I don't think i understand you here; i listed things shipping now that would make origin mirroring difficult to impossible, and suggested more or coming. In those cases, removing * is not just friction, its concrete privacy improvement.

#221 seems like a completely distinct issue. If there is a problem there, it's completely unrelated to TAO.

I'm not following. That issue describes how resource timing v2 introduces a new privacy harm of sites being able to detect proxy use (extra troubling bc proxies are often used to increase privacy). Having * in TAO increases the scope of that harm.

That would be solved by double-key caching.

If the feature is only safe / privacy preserving to ship on platforms that double-key caches, thats important information to include in the spec.

Sure, it adds friction for non-motivated sites. But how is adding friction a helpful goal here?

The goal isn't to add friction, the goal is to prevent specs from including capabilities that allow for broad disclosure of privacy relevant behavior, when requiring the information leak to be narrowly tailored seems to remove the "copy-paste" foot-gun, and a very reasonable compromise (especially since this feature doesn't benefit users at first hop).

Not necessarily immediate user-visible breakage, but the numbers stated on this issue indicate 95% of currently timed resources will no longer be.

One way to read this is a 95% privacy improvement.

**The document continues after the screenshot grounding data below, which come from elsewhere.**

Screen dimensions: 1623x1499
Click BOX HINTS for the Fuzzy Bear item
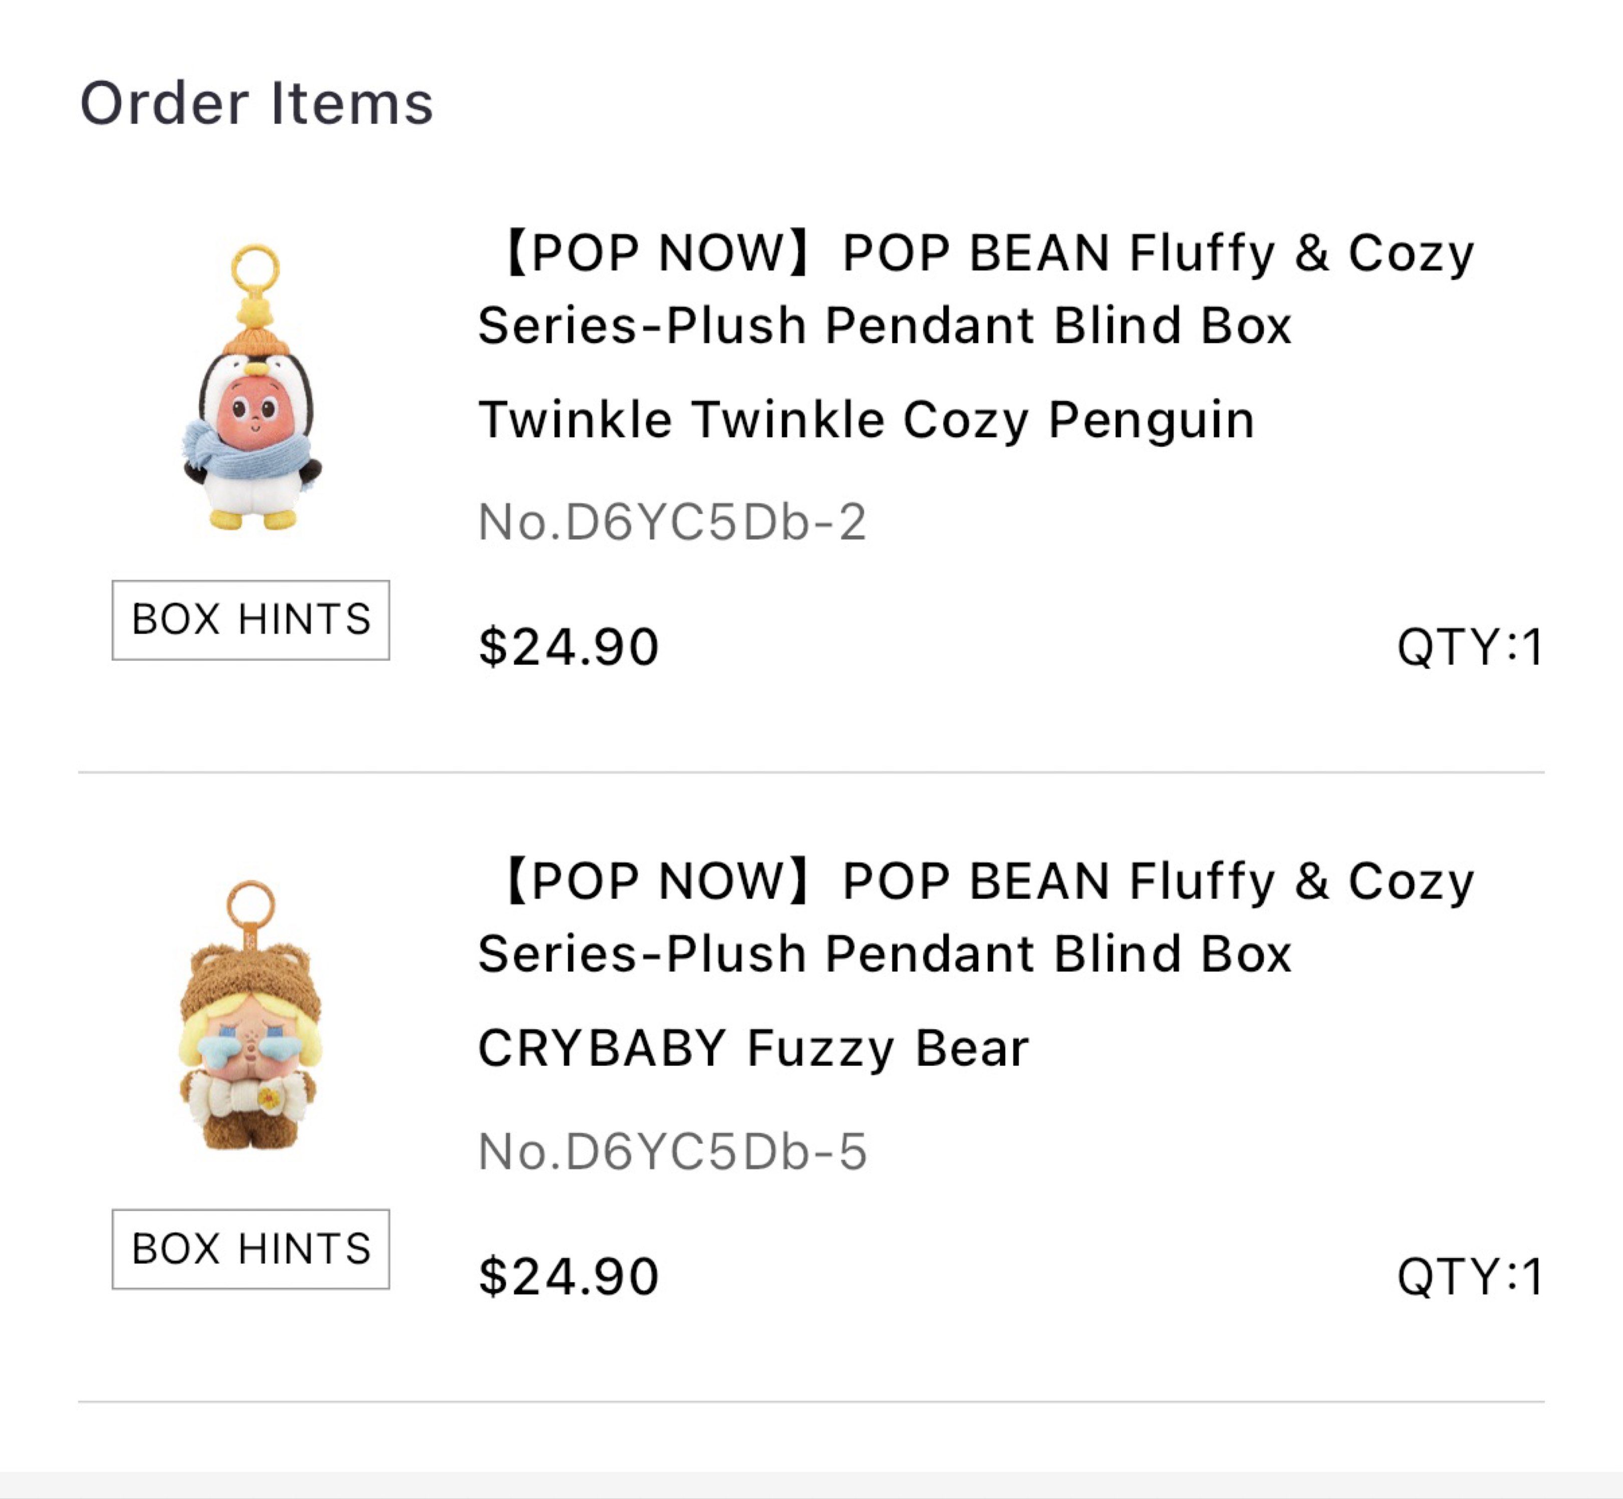click(251, 1249)
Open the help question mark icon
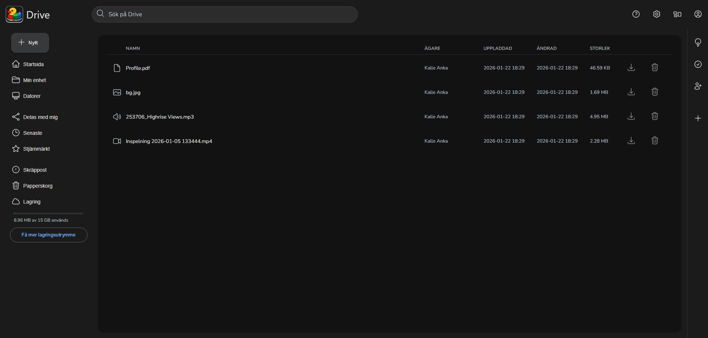Screen dimensions: 708x338 [x=636, y=14]
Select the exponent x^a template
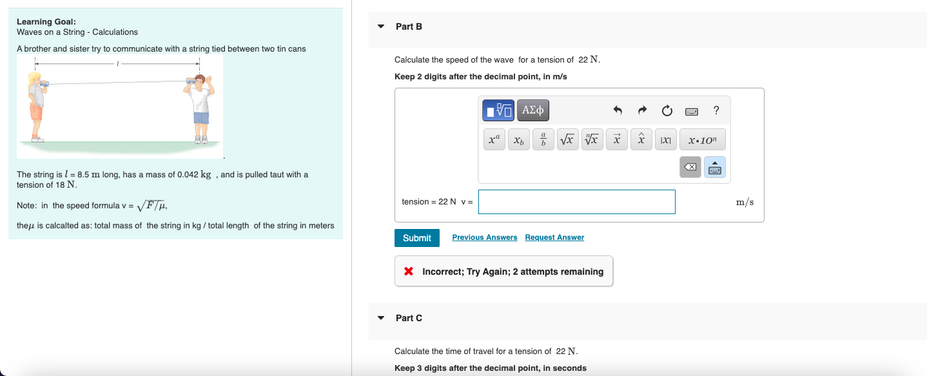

If the claim is that this will break things, it would be good to have # showing that.

L2 has been shipping for the last ~5 years in Chrome and Firefox.

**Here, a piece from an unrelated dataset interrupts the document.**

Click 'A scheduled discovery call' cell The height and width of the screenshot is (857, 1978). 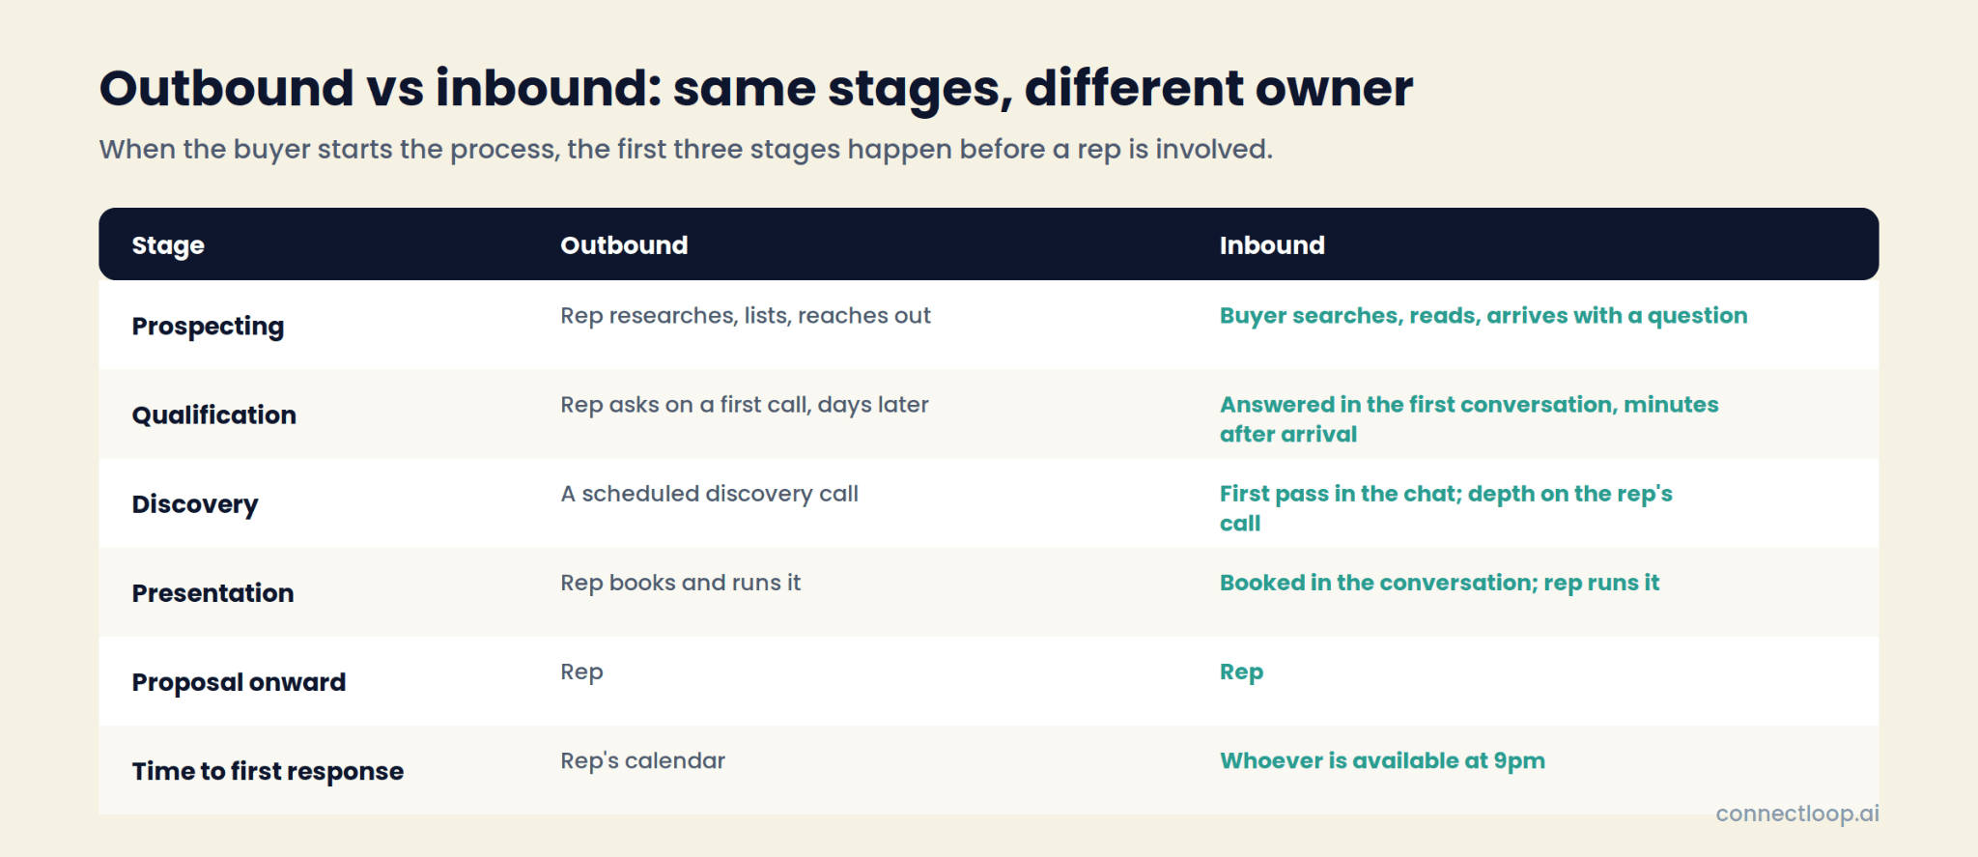709,494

"The non-standardized version is already implemented, so it can't be changed", is not compatible with how horizontal review works. PING is trying to work with you to get the functionality you're saying is important working on sites you think its needed most.

The browser can then apply different restrictions to those responses and how they are reported to Resource Timing

Again, I think this could be a useful direction, but it hinges on what those restrictions are, and getting them into the mandatory parts of the spec.

Whether this is a good idea or not seems tightly coupled with the rest of the discussion.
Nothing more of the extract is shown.